Data entries
-*-

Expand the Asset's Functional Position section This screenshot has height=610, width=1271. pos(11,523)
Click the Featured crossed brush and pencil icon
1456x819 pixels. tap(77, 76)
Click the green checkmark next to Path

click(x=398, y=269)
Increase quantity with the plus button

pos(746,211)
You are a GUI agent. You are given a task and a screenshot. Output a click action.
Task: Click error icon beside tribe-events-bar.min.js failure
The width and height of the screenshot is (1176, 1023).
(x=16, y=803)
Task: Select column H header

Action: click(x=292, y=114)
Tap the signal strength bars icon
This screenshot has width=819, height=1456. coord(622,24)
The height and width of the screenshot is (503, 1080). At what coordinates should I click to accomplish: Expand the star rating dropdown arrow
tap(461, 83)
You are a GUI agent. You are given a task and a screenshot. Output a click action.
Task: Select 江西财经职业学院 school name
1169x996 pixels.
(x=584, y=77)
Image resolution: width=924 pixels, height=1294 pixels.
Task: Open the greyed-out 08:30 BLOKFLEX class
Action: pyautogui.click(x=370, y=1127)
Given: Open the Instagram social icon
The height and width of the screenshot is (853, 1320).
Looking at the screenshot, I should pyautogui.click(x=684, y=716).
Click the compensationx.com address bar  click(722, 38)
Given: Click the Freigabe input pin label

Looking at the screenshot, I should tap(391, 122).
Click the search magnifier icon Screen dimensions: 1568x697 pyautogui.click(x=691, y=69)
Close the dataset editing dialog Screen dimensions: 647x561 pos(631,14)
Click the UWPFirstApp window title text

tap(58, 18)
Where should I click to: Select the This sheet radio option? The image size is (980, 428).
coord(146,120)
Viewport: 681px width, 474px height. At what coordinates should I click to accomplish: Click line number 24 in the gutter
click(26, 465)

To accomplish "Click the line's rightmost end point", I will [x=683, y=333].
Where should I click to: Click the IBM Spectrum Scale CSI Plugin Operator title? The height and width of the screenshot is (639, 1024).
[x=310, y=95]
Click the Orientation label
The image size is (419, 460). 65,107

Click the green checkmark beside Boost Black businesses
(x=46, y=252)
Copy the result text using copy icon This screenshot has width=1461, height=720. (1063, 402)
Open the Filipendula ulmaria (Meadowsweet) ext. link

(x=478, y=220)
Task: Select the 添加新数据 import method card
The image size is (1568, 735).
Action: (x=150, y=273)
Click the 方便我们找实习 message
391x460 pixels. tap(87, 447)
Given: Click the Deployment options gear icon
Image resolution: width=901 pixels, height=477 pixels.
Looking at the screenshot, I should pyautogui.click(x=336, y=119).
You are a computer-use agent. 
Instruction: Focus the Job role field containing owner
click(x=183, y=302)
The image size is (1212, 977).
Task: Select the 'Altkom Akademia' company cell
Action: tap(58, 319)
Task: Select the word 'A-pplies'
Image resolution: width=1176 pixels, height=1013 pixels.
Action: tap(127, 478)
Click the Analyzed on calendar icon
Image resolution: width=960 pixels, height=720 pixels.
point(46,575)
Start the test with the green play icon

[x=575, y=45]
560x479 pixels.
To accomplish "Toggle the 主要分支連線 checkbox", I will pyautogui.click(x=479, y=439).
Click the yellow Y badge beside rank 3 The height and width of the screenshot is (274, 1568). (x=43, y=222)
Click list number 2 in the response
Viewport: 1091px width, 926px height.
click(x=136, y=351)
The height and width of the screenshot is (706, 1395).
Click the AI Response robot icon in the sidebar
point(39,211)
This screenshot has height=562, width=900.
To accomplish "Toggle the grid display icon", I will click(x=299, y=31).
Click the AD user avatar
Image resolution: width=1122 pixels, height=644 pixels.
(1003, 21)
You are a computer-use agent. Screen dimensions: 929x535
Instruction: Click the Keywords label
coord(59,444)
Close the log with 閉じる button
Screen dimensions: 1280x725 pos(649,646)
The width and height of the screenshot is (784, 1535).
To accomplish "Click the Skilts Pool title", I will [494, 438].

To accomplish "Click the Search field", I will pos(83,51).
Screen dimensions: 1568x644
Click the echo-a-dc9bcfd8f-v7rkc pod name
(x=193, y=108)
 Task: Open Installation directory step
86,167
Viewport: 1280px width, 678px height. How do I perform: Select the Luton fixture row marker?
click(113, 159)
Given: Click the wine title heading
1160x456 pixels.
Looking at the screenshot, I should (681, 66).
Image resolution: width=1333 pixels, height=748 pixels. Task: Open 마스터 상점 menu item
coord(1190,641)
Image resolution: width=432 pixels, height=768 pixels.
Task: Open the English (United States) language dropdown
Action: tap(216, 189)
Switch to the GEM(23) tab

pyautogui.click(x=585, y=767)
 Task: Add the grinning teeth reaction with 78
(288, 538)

-*-

Your goal: Copy out each line of the records character for character.

Output for this exercise:
Expand the Asset's Functional Position section This screenshot has height=610, width=1271. pos(11,523)
Click the Featured crossed brush and pencil icon
1456x819 pixels. tap(77, 76)
Click the green checkmark next to Path

click(x=398, y=269)
Increase quantity with the plus button

pos(746,211)
You are a GUI agent. You are given a task and a screenshot. Output a click action.
Task: Click error icon beside tribe-events-bar.min.js failure
The width and height of the screenshot is (1176, 1023).
(x=16, y=803)
Task: Select column H header

Action: click(x=292, y=114)
Tap the signal strength bars icon
This screenshot has width=819, height=1456. coord(622,24)
The height and width of the screenshot is (503, 1080). At what coordinates should I click to accomplish: Expand the star rating dropdown arrow
tap(461, 83)
You are a GUI agent. You are given a task and a screenshot. Output a click action.
Task: Select 江西财经职业学院 school name
1169x996 pixels.
(x=584, y=77)
Image resolution: width=924 pixels, height=1294 pixels.
Task: Open the greyed-out 08:30 BLOKFLEX class
Action: pyautogui.click(x=370, y=1127)
Given: Open the Instagram social icon
The height and width of the screenshot is (853, 1320).
Looking at the screenshot, I should pyautogui.click(x=684, y=716).
Click the compensationx.com address bar  click(722, 38)
Given: Click the Freigabe input pin label

Looking at the screenshot, I should tap(391, 122).
Click the search magnifier icon Screen dimensions: 1568x697 pyautogui.click(x=691, y=69)
Close the dataset editing dialog Screen dimensions: 647x561 pos(631,14)
Click the UWPFirstApp window title text

tap(58, 18)
Where should I click to: Select the This sheet radio option? The image size is (980, 428).
coord(146,120)
Viewport: 681px width, 474px height. At what coordinates should I click to accomplish: Click line number 24 in the gutter
click(26, 465)

To accomplish "Click the line's rightmost end point", I will [x=683, y=333].
Where should I click to: Click the IBM Spectrum Scale CSI Plugin Operator title? The height and width of the screenshot is (639, 1024).
[x=310, y=95]
Click the Orientation label
The image size is (419, 460). 65,107

Click the green checkmark beside Boost Black businesses
(x=46, y=252)
Copy the result text using copy icon This screenshot has width=1461, height=720. (1063, 402)
Open the Filipendula ulmaria (Meadowsweet) ext. link

(x=478, y=220)
Task: Select the 添加新数据 import method card
The image size is (1568, 735).
Action: (x=150, y=273)
Click the 方便我们找实习 message
391x460 pixels. tap(87, 447)
Given: Click the Deployment options gear icon
Image resolution: width=901 pixels, height=477 pixels.
Looking at the screenshot, I should pyautogui.click(x=336, y=119).
You are a computer-use agent. 
Instruction: Focus the Job role field containing owner
click(x=183, y=302)
The image size is (1212, 977).
Task: Select the 'Altkom Akademia' company cell
Action: tap(58, 319)
Task: Select the word 'A-pplies'
Image resolution: width=1176 pixels, height=1013 pixels.
Action: tap(127, 478)
Click the Analyzed on calendar icon
Image resolution: width=960 pixels, height=720 pixels.
point(46,575)
Start the test with the green play icon

[x=575, y=45]
560x479 pixels.
To accomplish "Toggle the 主要分支連線 checkbox", I will pyautogui.click(x=479, y=439).
Click the yellow Y badge beside rank 3 The height and width of the screenshot is (274, 1568). (x=43, y=222)
Click list number 2 in the response
Viewport: 1091px width, 926px height.
click(x=136, y=351)
The height and width of the screenshot is (706, 1395).
Click the AI Response robot icon in the sidebar
point(39,211)
This screenshot has height=562, width=900.
To accomplish "Toggle the grid display icon", I will click(x=299, y=31).
Click the AD user avatar
Image resolution: width=1122 pixels, height=644 pixels.
(1003, 21)
You are a computer-use agent. Screen dimensions: 929x535
Instruction: Click the Keywords label
coord(59,444)
Close the log with 閉じる button
Screen dimensions: 1280x725 pos(649,646)
The width and height of the screenshot is (784, 1535).
To accomplish "Click the Skilts Pool title", I will [494, 438].

To accomplish "Click the Search field", I will pos(83,51).
Screen dimensions: 1568x644
Click the echo-a-dc9bcfd8f-v7rkc pod name
(x=193, y=108)
 Task: Open Installation directory step
86,167
Viewport: 1280px width, 678px height. How do I perform: Select the Luton fixture row marker?
click(113, 159)
Given: Click the wine title heading
1160x456 pixels.
Looking at the screenshot, I should (681, 66).
Image resolution: width=1333 pixels, height=748 pixels. Task: Open 마스터 상점 menu item
coord(1190,641)
Image resolution: width=432 pixels, height=768 pixels.
Task: Open the English (United States) language dropdown
Action: tap(216, 189)
Switch to the GEM(23) tab

pyautogui.click(x=585, y=767)
 Task: Add the grinning teeth reaction with 78
(288, 538)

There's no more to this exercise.